Remove hard-coded NVRTC specific constant from fuser header

Summary: Pull Request resolved: https://github.com/pytorch/pytorch/pull/22699 Test Plan: Imported from OSS Differential Revision: D16192290 Pulled By: bwasti fbshipit-source-id: 4dccaf3e6e0151e86d35474c36e1ddb7f2afb5cf
2025-12-07 12:21:27 +01:00 · 2019-07-11 13:26:39 -07:00 · 2019-07-11 13:26:39 -07:00 · 05d56bd1b6
commit 05d56bd1b6
parent 513b7a7a06
3 changed files with 35 additions and 21 deletions
--- a/torch/csrc/jit/fuser/compiler.cpp
+++ b/torch/csrc/jit/fuser/compiler.cpp
@ -332,10 +332,6 @@ std::shared_ptr<FusedKernel> compileKernel(
    }
  }

-  // Have checked the limit at graph_fuser. Assert nothing else changing that.
-  AT_ASSERT((flat_inputs.size() + flat_outputs.size()) <=
-            fusion_kernel_args_limit);
-
  const bool use_cuda = device.is_cuda();
  const std::string name = "kernel_" + std::to_string(next_kernel_id++);
  std::string code =
--- a/torch/csrc/jit/passes/graph_fuser.cpp
+++ b/torch/csrc/jit/passes/graph_fuser.cpp
@ -138,6 +138,14 @@ struct GraphFuser {
  FusionCallback callback_ = [&](Node* n) { return isFusableDefault(n); };
  Symbol kind_ = prim::FusionGroup;

+  // nvrtc has a limit on the number of arguments allowed in a CUDA kernel.
+  // The specific limit is a function of constant memory size, amount available
+  // to pass arguments, and some implementation dependence.
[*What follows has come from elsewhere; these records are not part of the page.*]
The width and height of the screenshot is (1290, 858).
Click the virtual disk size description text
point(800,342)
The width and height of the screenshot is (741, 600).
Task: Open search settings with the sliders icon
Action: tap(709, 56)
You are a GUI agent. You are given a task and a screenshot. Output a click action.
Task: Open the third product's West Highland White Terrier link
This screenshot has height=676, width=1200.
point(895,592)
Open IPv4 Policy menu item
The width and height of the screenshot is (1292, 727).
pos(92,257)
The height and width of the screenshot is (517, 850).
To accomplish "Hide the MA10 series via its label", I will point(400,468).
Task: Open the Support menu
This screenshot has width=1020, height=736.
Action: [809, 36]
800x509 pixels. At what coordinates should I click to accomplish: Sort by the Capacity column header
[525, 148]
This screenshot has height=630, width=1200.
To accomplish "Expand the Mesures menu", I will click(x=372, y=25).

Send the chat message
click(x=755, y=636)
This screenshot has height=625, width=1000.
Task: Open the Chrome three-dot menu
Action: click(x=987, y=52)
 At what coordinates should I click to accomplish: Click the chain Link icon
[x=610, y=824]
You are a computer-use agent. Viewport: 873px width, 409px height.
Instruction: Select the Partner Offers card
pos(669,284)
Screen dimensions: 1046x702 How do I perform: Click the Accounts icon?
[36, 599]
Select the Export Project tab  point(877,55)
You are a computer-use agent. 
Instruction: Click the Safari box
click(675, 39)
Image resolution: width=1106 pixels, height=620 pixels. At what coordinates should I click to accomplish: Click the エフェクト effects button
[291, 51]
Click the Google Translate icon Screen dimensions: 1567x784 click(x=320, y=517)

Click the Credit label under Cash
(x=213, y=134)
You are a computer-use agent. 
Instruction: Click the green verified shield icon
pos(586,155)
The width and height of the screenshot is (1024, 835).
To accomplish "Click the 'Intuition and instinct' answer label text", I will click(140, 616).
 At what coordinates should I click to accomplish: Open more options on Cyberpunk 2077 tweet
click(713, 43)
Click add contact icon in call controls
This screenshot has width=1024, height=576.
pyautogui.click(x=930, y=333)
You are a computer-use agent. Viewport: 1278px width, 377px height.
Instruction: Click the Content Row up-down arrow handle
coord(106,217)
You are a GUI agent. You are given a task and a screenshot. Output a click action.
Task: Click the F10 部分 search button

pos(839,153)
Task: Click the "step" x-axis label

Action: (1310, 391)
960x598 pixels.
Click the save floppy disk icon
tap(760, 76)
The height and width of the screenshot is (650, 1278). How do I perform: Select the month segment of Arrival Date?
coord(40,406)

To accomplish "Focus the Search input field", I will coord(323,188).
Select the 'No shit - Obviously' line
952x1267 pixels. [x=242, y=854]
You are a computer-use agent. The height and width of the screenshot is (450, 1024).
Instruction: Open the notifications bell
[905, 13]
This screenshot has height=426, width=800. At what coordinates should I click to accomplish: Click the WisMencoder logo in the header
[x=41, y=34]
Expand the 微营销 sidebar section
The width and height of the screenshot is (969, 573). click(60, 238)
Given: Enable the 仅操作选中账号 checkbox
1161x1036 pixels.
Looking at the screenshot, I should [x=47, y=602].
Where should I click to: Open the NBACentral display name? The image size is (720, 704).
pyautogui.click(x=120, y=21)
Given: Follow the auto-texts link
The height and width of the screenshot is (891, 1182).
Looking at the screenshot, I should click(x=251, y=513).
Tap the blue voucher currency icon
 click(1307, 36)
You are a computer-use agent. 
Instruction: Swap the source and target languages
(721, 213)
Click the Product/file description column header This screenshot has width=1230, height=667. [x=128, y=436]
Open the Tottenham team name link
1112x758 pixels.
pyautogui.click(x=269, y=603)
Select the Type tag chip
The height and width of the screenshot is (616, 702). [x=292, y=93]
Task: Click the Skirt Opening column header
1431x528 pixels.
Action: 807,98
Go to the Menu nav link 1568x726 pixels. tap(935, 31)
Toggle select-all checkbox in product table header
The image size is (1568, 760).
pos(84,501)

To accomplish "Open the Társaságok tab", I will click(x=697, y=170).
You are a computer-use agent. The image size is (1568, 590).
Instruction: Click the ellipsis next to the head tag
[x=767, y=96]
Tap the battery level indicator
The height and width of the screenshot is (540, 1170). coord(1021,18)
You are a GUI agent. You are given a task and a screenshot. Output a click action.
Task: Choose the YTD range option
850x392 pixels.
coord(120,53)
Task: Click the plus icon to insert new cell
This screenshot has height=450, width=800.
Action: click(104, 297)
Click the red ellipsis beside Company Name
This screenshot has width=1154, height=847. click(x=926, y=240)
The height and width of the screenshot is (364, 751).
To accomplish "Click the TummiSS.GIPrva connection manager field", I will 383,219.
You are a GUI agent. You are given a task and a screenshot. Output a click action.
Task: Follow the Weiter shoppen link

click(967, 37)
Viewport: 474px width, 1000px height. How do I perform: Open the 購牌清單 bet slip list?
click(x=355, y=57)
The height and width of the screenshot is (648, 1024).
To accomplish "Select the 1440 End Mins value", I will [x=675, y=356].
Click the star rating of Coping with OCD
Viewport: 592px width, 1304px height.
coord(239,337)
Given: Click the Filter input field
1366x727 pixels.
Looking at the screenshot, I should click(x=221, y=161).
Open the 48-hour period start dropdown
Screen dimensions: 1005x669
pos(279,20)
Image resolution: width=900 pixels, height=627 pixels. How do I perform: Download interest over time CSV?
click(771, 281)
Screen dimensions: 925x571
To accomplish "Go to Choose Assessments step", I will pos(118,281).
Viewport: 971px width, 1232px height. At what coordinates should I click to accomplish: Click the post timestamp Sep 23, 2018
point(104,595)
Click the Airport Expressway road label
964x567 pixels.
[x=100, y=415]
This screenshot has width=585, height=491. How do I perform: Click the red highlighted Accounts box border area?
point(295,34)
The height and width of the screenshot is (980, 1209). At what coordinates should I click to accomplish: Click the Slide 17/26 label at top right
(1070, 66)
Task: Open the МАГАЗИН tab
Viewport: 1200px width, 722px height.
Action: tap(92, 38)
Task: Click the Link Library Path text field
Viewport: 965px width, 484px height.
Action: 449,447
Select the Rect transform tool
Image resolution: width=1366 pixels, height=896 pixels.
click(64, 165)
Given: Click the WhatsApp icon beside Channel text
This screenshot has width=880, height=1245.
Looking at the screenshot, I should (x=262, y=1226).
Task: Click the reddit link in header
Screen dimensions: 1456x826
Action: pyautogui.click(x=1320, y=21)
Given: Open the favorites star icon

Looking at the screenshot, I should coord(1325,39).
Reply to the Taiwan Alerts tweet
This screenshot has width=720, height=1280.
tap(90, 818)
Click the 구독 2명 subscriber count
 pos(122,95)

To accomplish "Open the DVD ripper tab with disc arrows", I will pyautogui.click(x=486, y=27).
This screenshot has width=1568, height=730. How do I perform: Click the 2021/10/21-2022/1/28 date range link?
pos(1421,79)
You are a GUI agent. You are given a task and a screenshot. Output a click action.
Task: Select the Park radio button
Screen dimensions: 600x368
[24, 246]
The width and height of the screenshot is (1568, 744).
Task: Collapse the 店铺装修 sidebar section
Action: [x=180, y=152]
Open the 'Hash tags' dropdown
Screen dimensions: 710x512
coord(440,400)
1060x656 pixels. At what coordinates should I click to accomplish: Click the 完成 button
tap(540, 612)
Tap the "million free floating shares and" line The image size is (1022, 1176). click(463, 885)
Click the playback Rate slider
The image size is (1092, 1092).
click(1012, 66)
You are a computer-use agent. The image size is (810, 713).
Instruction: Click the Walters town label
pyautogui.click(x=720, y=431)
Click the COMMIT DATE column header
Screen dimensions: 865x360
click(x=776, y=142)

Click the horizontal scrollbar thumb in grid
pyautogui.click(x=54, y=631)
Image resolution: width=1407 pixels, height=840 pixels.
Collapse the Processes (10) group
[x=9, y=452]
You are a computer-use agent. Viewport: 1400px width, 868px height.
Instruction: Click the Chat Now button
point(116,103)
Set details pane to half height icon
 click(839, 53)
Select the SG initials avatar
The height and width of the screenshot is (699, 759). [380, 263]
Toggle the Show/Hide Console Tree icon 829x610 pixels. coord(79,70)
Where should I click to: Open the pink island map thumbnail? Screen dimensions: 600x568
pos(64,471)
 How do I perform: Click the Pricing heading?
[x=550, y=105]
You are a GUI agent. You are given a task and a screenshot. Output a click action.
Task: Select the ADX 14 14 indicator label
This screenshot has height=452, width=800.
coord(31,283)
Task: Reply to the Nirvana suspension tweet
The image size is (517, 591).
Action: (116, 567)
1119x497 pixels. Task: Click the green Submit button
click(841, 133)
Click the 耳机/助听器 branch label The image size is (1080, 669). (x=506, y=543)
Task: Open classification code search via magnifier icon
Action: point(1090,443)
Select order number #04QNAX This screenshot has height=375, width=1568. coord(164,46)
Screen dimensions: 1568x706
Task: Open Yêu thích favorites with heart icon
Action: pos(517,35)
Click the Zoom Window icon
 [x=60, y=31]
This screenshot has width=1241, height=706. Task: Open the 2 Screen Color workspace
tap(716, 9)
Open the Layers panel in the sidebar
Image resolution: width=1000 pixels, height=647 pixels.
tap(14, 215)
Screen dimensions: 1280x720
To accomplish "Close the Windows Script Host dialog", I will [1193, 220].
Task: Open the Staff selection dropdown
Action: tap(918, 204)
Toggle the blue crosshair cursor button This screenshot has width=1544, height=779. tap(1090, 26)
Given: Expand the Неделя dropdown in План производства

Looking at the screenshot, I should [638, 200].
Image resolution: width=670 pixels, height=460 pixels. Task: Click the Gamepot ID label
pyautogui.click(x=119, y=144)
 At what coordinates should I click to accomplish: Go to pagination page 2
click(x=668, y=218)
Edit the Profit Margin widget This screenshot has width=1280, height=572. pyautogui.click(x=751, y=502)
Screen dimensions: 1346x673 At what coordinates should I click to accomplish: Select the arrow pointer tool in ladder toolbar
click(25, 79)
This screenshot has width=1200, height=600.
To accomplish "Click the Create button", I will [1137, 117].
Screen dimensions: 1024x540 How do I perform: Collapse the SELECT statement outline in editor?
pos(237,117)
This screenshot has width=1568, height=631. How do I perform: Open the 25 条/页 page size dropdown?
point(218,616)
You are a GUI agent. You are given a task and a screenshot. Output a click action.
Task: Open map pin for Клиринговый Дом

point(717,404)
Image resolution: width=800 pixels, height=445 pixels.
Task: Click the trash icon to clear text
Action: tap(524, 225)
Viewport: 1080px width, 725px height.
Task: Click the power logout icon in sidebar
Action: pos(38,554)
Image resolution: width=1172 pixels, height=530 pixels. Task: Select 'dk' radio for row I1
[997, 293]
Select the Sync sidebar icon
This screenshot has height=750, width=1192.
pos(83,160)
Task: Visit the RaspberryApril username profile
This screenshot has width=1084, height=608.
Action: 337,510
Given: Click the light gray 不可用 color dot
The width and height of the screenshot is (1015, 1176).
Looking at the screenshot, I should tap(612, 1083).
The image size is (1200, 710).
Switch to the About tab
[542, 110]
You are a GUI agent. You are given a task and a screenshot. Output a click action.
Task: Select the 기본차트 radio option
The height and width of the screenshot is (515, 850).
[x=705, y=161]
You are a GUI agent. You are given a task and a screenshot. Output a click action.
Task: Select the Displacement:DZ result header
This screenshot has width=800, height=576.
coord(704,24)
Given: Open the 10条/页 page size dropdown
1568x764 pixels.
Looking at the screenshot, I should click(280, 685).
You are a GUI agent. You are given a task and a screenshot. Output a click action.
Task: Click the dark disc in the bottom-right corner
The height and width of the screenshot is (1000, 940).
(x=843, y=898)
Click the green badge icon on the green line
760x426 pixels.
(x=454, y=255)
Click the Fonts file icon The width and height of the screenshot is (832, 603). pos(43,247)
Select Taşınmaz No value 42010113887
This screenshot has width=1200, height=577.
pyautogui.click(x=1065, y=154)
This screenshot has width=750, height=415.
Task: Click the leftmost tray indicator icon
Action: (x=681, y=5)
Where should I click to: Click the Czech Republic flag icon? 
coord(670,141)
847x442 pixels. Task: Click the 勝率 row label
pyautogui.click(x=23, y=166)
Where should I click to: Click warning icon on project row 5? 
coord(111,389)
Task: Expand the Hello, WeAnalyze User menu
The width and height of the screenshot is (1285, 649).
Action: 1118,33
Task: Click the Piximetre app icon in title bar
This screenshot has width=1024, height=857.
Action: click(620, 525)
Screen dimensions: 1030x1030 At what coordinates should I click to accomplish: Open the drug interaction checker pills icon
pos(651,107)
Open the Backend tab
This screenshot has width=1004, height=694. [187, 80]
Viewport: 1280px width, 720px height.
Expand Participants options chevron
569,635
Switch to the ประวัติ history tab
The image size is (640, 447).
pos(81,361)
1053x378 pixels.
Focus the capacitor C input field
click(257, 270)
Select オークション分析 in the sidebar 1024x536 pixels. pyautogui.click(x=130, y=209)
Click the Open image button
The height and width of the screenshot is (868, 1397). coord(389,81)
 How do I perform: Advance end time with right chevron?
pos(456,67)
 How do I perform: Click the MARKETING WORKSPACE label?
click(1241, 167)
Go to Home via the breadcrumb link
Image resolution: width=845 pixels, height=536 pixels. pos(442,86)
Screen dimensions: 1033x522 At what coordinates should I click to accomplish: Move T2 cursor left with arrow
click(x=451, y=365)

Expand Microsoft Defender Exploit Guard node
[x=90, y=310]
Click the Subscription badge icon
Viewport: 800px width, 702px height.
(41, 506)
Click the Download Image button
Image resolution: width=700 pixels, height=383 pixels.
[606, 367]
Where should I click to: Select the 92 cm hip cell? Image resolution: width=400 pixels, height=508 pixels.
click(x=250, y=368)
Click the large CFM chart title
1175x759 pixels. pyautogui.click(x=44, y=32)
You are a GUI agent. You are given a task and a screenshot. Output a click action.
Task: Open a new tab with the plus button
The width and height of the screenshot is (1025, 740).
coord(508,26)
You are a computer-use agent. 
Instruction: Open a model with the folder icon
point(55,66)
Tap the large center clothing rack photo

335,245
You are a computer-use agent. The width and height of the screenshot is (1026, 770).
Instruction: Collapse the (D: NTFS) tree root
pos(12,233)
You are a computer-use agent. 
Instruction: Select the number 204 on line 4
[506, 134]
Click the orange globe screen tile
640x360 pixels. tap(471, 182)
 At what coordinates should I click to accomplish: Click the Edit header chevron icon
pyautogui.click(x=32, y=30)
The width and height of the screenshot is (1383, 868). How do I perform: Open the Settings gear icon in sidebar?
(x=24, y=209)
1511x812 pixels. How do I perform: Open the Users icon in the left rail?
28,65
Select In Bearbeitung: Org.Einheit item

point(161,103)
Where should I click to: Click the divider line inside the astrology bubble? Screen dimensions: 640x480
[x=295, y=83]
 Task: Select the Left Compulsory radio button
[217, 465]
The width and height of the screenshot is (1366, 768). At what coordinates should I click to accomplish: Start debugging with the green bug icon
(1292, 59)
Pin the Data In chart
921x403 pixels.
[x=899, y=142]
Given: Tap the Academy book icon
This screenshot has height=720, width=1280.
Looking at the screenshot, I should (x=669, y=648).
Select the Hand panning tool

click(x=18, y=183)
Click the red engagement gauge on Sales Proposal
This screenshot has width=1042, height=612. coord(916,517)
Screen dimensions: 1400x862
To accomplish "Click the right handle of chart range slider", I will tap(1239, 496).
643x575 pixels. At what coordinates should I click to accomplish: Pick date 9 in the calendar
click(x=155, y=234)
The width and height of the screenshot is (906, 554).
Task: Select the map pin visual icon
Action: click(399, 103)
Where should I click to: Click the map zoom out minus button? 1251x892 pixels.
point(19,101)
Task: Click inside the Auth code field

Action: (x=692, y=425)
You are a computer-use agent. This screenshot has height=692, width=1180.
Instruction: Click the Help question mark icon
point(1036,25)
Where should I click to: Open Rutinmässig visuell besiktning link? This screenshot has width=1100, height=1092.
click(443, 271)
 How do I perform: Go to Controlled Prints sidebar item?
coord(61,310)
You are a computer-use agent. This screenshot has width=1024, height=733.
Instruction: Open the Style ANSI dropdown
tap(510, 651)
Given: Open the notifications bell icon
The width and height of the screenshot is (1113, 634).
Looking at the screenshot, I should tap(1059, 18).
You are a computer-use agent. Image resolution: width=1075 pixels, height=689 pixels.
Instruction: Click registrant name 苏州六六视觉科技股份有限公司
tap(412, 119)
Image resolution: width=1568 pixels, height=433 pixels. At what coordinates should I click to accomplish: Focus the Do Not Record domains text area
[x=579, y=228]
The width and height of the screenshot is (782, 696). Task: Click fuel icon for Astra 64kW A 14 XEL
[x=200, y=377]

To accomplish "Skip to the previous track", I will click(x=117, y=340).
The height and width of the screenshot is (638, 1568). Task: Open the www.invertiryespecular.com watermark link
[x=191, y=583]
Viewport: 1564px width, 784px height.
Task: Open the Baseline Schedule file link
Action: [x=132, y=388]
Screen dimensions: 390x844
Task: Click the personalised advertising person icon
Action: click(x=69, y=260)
Select a safe
+  // limit here.
+  // This limit is also applied to other devices in the fuser by default.
+  // Change with setInputArgLimit
+  size_t subgraph_arg_limit_ = 128;
+
  GraphFuser(Block* block, std::shared_ptr<Graph> graph)
      : block_(block), graph_(std::move(graph)) {}

@ -152,6 +160,10 @@ struct GraphFuser {
        callback_(callback),
        kind_(kind) {}

+  void setInputArgLimit(size_t limit) {
+    subgraph_arg_limit_ = limit;
+  }
+
  value_list tensorInputs(Node* node) {
    return filter(node->inputs(), [](Value* v) {
      return v->type()->isSubtypeOf(TensorType::get());
@ -219,7 +231,7 @@ struct GraphFuser {

    auto tensors_node = node->namedInput(attr::tensors)->node();
    if ((tensors_node->inputs().size() + node->outputs().size()) >
-        fusion_kernel_args_limit) {
+        subgraph_arg_limit_) {
      return false;
    }
    if (tensors_node->kind() != prim::ListConstruct)
@ -428,7 +440,7 @@ struct GraphFuser {

    if ((consumer->inputs().size() + consumer->outputs().size() +
         producer->node()->inputs().size() +
-         producer->node()->outputs().size()) > fusion_kernel_args_limit) {
+         producer->node()->outputs().size()) > subgraph_arg_limit_) {
      return at::nullopt;
    }

@ -1022,7 +1034,7 @@ struct GraphFuser {
    // If the number of kernel args could exceed the limit, skip.
    if ((before_check->inputs().size() + before_check->outputs().size() +
         producer->node()->inputs().size() +
-         producer->node()->outputs().size()) > fusion_kernel_args_limit) {
+         producer->node()->outputs().size()) > subgraph_arg_limit_) {
      return false;
    }

@ -1306,13 +1318,15 @@ void FuseGraph(std::shared_ptr<Graph>& graph) {
 void CustomFuseGraph(
    std::shared_ptr<Graph>& graph,
    std::function<bool(Node*)> fn,
-    Symbol kind) {
-  GraphFuser(
+    Symbol kind,
+    size_t arg_limit) {
+  auto g = GraphFuser(
      graph->block(),
      graph,
      [=](Node* n) { return fn(n) || n->kind() == kind; },
-      kind)
-      .run();
+      kind);
+  g.setInputArgLimit(arg_limit);
+  g.run();
 }

 } // namespace jit
--- a/torch/csrc/jit/passes/graph_fuser.h
+++ b/torch/csrc/jit/passes/graph_fuser.h
@ -5,24 +5,28 @@
 namespace torch {
 namespace jit {

-// nvrtc has a limit on the number of arguments allowed in a CUDA kernel.
-// The specific limit is a function of constant memory size, amount available
-// to pass arguments, and some implementation dependence. Select a safe
-// limit here.
-//   This limit is also applied to other devices in the fuser, because we
-// don't consider a kernel with such a large number of arguments would be
-// profitable.
-constexpr size_t fusion_kernel_args_limit = 128;
-
 // NB: Be sure to run DCE before fusion, because dead instructions
 // can prevent fusion opportunities from being exploited.
 // On Windows will noop, NYI
 TORCH_API void FuseGraph(std::shared_ptr<Graph>& graph);

+// \brief Custom fusion pass using a node-level callback to
+// determine the inclusion of nodes in a subgraph.
+//
+// This helper omits aliased inputs and fusion across control flow
+// boundaries.
+//
+// \arg graph The graph to be modified in-place
+// \arg is_fusable A callback run on each fusable node in the graph.
+// \arg kind The label given to the resultant fused subgraph
+// \arg arg_limit The maximum number of args the resultant fused subgraph
+//                should have.  Note: This will likely develop into a general
+//                post condition on the fused subgraph.
 TORCH_API void CustomFuseGraph(
    std::shared_ptr<Graph>& graph,
    std::function<bool(Node*)> is_fusable,
-    Symbol kind);
+    Symbol kind,
+    size_t arg_limit=std::numeric_limits<size_t>::max());

 TORCH_API bool trackSingleGradSumToSizeToOutputs(
    Value* gradSumToSizeOutput,